I primi exit poll prospettano il quadro di una solida vittoria da parte del candidato dem, al netto dell’astensione in crescita.

Stefano Lo Russo, candidato del centrosinistra (professore del Politecnico, è appoggiato da Partito democratico, lista civica Lo Russo, Sinistra ecologista, Moderati, Torino domani e Articolo uno), che due settimane fa al primo turno elettorale aveva ottenuto il 43,86% dei consensi, porta la coalizione di centrosinistra verso la riconquista di Palazzo Civico, espugnato nel 2016 dal Movimento 5 Stelle.
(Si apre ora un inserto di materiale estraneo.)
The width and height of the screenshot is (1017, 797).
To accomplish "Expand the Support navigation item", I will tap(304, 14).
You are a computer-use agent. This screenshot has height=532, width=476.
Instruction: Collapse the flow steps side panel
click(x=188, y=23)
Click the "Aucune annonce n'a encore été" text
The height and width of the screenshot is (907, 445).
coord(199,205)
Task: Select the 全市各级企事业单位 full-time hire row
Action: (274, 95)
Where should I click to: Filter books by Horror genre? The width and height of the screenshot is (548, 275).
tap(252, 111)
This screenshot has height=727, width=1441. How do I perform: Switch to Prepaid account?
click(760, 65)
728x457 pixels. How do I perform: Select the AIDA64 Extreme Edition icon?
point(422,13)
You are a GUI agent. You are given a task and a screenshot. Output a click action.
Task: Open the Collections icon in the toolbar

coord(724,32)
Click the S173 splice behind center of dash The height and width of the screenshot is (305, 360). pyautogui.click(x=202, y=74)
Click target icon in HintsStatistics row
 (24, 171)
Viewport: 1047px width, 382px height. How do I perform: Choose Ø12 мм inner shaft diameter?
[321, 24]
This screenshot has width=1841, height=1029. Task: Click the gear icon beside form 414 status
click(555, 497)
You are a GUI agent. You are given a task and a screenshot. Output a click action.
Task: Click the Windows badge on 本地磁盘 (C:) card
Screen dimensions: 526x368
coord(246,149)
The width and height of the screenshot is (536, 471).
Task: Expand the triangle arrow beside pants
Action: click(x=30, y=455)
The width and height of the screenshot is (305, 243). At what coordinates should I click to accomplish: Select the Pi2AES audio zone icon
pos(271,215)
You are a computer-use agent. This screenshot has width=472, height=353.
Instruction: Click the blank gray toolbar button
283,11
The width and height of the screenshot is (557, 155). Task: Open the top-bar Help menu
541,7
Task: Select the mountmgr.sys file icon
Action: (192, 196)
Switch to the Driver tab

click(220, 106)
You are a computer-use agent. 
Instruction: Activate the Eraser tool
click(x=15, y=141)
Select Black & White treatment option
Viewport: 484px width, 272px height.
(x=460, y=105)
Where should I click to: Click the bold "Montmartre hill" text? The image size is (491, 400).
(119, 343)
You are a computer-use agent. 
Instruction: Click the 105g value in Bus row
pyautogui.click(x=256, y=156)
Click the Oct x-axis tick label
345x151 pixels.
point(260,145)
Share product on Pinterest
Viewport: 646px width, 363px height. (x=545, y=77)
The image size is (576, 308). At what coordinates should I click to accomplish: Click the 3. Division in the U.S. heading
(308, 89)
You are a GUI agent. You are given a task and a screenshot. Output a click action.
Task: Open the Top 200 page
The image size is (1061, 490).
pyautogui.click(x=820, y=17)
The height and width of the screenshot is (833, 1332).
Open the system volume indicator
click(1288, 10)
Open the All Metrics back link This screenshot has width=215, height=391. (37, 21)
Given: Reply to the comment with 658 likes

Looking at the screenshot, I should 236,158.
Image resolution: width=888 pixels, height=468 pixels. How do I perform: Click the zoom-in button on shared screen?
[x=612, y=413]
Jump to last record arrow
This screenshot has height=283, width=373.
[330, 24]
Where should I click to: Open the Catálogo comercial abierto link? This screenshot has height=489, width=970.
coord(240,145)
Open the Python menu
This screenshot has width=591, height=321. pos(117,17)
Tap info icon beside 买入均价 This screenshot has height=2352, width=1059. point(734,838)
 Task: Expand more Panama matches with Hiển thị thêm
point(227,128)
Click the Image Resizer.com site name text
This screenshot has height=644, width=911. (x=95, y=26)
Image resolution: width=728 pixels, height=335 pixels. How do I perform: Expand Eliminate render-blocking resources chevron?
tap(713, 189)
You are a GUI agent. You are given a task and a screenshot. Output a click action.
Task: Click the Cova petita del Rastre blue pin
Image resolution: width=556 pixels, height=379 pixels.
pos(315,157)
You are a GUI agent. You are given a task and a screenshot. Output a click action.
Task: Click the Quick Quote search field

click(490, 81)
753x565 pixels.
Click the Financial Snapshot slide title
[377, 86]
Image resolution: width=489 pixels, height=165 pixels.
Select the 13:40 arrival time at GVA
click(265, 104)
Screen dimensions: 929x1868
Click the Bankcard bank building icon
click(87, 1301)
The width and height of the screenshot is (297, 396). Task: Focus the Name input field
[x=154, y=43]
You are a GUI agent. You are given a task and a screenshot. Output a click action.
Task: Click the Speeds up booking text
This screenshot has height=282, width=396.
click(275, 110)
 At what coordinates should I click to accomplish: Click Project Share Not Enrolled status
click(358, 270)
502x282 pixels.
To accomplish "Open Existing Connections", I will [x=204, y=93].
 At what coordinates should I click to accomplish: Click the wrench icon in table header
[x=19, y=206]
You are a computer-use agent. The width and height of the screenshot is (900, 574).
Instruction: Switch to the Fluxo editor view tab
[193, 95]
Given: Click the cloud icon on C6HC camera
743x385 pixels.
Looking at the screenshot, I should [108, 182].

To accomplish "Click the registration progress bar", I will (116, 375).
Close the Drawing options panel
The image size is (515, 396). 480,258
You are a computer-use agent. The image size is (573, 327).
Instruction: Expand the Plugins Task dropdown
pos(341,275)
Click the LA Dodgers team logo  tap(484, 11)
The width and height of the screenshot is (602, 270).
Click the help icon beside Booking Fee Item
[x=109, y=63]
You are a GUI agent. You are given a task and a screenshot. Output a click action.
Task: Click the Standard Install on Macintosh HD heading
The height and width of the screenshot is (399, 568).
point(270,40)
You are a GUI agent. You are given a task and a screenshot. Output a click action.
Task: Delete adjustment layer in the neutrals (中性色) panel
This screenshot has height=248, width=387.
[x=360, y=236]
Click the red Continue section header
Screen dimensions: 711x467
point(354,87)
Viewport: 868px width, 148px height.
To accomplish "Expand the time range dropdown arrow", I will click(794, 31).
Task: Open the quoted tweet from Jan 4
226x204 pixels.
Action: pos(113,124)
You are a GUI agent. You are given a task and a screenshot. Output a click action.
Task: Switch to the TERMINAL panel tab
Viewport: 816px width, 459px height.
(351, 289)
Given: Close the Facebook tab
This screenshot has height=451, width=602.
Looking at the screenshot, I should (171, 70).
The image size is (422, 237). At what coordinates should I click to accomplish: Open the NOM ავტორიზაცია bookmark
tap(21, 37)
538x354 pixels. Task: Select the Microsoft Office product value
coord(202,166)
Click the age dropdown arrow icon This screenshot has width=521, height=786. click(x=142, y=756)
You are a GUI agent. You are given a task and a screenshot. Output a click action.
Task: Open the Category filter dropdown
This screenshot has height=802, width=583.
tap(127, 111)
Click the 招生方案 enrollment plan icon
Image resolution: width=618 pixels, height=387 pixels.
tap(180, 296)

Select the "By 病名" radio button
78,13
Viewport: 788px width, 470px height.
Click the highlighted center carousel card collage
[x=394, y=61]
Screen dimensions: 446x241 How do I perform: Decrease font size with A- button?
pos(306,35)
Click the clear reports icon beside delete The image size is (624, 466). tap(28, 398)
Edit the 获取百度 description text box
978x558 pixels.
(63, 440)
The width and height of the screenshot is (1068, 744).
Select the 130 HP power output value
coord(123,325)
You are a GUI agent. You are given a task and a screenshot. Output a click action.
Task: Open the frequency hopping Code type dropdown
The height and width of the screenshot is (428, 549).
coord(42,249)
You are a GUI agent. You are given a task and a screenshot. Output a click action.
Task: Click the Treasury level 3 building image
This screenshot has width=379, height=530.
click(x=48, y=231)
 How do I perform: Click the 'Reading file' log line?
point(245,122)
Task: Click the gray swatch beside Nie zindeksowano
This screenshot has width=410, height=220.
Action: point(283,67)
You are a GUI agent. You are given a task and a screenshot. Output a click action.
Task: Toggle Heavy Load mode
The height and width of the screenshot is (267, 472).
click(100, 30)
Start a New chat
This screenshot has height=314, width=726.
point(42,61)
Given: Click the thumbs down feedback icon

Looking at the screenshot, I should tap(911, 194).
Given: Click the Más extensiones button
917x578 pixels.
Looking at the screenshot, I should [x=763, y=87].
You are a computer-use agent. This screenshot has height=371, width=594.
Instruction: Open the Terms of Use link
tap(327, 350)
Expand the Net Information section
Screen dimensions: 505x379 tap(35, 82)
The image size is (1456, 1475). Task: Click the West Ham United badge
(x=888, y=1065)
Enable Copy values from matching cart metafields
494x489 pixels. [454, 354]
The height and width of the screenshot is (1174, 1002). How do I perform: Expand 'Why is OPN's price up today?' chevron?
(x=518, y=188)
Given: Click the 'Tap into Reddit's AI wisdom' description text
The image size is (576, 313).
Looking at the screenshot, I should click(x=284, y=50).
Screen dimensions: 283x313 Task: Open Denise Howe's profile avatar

Secondo gli exit poll avrebbe ottenuto una percentuale di voti al ballottaggio compresa in una forbice di due punti percentuali, tra il 57,2% e il 59,2%. Secondo la prima proiezione dell’istituto Techné, referente per La7, Lo Russo si attesterebbe al 58,6% con un errore statistico di ±0,76%.

Fuori dai giochi Paolo Damilano, candidato di Torino Bellissima e del centrodestra (imprenditore appoggiato da Lega, Fratelli d’Italia, Forza Italia, Damilano sindaco, Progresso Torino, Popolo della famiglia e Sì lavoro sì tav), che due settimane fa si era fermato al 38,9%.

Vittoria del centrosinistra temperata da un’astensione in crescita: ha infatti votato il 41,25% degli aventi diritto (ulteriore calo rispetto al 48,08 del primo turno), con una percentuale di voti validi pari al 98,16%.